SHORT EXERCISE A: Summarize the theorem page in two sentences.
SHORT EXERCISE B: Echo the records verbatim, starting with the line that contains "You are a GUI" and going on through the end of the records, with both ends included.

TEXT PASSAGE:
╔══
CategoryTheory.whiskering_preadditiveCoyoneda
theorem CategoryTheory.whiskering_preadditiveCoyoneda :
∀ {C : Type u} [inst : CategoryTheory.Category.{v, u} C] [inst_1 : CategoryTheory.Preadditive C],
CategoryTheory.preadditiveCoyoneda.comp
((CategoryTheory.whiskeringRight C AddCommGroupCat (Type v)).obj (CategoryTheory.forget AddCommGroupCat)) =
CategoryTheory.coyoneda
The theorem `CategoryTheory.whiskering_preadditiveCoyoneda` states that for any category `C` that is preadditive (i.e., its hom-sets have the structure of an additive commutative group and composition of morphisms distributes over addition), composing the preadditive yoneda embedding with the forgetful functor (which forgets the additive group structure and views the morphism sets just as sets) gives us the regular Yoneda embedding. This means that the process of 'forgetting' the additive structure does not affect the essential nature of the Yoneda embedding, which relates a category to its presheaves. Here, `AddCommGroupCat` is the category of additive commutative groups and group morphisms, `CategoryTheory.forget` is the functor that forgets some structure, and `CategoryTheory.coyoneda` is the co-Yoneda embedding functor.
╚══
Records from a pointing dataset
╔══
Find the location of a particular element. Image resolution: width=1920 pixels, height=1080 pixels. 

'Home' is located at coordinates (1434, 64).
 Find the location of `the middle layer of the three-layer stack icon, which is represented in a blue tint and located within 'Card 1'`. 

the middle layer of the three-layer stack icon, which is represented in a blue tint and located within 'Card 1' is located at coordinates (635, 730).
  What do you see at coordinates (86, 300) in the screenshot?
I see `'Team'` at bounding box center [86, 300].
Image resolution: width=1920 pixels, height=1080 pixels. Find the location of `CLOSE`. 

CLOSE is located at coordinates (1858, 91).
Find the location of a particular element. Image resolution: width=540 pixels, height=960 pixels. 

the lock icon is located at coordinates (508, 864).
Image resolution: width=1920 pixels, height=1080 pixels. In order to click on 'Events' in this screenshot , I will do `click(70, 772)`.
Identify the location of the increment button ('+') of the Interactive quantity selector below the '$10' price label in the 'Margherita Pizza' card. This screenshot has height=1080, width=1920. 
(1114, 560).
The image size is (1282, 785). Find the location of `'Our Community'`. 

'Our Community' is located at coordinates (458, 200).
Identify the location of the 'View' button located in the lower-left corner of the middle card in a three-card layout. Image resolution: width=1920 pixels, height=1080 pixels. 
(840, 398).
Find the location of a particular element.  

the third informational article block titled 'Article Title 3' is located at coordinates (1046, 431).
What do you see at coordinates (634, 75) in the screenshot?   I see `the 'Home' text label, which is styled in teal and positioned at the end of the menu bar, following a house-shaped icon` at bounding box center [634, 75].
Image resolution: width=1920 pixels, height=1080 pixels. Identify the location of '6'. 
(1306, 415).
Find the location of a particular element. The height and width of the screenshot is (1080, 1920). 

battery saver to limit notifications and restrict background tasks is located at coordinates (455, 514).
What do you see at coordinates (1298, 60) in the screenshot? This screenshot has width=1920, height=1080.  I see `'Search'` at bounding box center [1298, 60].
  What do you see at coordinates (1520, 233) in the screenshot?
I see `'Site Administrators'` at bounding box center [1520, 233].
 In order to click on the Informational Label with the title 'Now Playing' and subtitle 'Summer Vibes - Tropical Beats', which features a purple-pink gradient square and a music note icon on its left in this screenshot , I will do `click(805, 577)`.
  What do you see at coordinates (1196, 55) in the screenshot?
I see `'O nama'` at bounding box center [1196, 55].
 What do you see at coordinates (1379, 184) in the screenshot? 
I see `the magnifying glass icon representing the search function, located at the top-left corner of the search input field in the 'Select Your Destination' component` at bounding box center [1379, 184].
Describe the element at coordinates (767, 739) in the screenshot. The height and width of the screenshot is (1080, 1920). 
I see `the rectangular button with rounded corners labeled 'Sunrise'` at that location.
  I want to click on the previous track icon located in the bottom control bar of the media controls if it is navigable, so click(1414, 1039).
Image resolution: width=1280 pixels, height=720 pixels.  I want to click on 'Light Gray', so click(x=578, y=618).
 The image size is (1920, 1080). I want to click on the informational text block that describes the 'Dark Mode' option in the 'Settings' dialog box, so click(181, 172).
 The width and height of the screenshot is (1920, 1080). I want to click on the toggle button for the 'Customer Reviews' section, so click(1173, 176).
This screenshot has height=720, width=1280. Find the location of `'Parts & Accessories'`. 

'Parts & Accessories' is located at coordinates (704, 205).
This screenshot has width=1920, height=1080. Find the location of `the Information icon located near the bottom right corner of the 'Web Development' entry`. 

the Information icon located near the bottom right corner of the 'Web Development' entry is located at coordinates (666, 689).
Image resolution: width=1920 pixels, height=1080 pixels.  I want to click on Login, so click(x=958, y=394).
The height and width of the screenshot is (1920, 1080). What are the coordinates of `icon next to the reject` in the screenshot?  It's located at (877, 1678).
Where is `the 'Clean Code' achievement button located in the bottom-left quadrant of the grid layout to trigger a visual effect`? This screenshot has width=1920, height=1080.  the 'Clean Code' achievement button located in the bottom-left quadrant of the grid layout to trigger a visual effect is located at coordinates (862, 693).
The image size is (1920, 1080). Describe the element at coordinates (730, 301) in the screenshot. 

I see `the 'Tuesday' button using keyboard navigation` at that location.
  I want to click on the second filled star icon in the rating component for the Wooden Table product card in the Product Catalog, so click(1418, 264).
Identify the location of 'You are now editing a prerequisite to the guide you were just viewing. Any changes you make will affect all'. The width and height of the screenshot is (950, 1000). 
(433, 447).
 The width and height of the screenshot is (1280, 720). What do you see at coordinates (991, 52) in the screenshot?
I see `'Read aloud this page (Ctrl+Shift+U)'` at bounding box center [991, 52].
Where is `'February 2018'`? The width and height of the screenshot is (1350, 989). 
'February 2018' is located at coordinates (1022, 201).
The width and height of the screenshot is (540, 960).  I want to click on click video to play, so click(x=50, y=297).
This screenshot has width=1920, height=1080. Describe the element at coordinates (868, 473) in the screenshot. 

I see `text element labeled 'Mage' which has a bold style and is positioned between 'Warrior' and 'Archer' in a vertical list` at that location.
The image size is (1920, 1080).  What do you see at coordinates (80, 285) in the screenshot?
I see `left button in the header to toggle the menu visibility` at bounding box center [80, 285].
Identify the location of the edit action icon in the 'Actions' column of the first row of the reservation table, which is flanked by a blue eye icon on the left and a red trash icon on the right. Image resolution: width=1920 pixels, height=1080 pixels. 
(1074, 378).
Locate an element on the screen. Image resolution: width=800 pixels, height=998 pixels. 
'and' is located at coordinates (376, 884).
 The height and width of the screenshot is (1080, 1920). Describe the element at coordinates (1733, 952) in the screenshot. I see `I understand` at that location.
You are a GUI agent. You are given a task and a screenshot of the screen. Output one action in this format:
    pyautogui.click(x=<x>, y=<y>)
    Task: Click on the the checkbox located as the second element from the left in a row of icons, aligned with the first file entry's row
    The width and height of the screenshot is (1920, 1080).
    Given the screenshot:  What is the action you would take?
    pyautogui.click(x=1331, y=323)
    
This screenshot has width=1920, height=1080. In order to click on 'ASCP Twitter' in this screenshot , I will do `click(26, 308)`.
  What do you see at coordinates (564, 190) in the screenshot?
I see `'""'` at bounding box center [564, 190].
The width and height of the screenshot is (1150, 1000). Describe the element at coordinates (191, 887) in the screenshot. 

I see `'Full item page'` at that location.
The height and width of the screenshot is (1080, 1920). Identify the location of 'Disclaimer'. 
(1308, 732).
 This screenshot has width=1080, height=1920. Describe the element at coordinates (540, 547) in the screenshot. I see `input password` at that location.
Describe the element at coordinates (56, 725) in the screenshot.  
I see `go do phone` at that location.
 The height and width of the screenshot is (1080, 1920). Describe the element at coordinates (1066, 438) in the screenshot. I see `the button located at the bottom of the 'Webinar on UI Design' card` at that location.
╚══
COMPLETE RESPONSE A: The theorem `CategoryTheory.whiskering_preadditiveCoyoneda` states that, for any preadditive category `C`, composing `CategoryTheory.preadditiveCoyoneda` with the forgetful functor gives `CategoryTheory.coyoneda`. The forgetful functor forgets the additive group structure and treats the morphism sets as plain sets, and `AddCommGroupCat` is the category of additive commutative groups and group morphisms.

COMPLETE RESPONSE B:
You are a GUI agent. You are given a task and a screenshot of the screen. Output one action in this format:
    pyautogui.click(x=<x>, y=<y>)
    Task: Click on the the checkbox located as the second element from the left in a row of icons, aligned with the first file entry's row
    The width and height of the screenshot is (1920, 1080).
    Given the screenshot:  What is the action you would take?
    pyautogui.click(x=1331, y=323)
    
This screenshot has width=1920, height=1080. In order to click on 'ASCP Twitter' in this screenshot , I will do `click(26, 308)`.
  What do you see at coordinates (564, 190) in the screenshot?
I see `'""'` at bounding box center [564, 190].
The width and height of the screenshot is (1150, 1000). Describe the element at coordinates (191, 887) in the screenshot. 

I see `'Full item page'` at that location.
The height and width of the screenshot is (1080, 1920). Identify the location of 'Disclaimer'. 
(1308, 732).
 This screenshot has width=1080, height=1920. Describe the element at coordinates (540, 547) in the screenshot. I see `input password` at that location.
Describe the element at coordinates (56, 725) in the screenshot.  
I see `go do phone` at that location.
 The height and width of the screenshot is (1080, 1920). Describe the element at coordinates (1066, 438) in the screenshot. I see `the button located at the bottom of the 'Webinar on UI Design' card` at that location.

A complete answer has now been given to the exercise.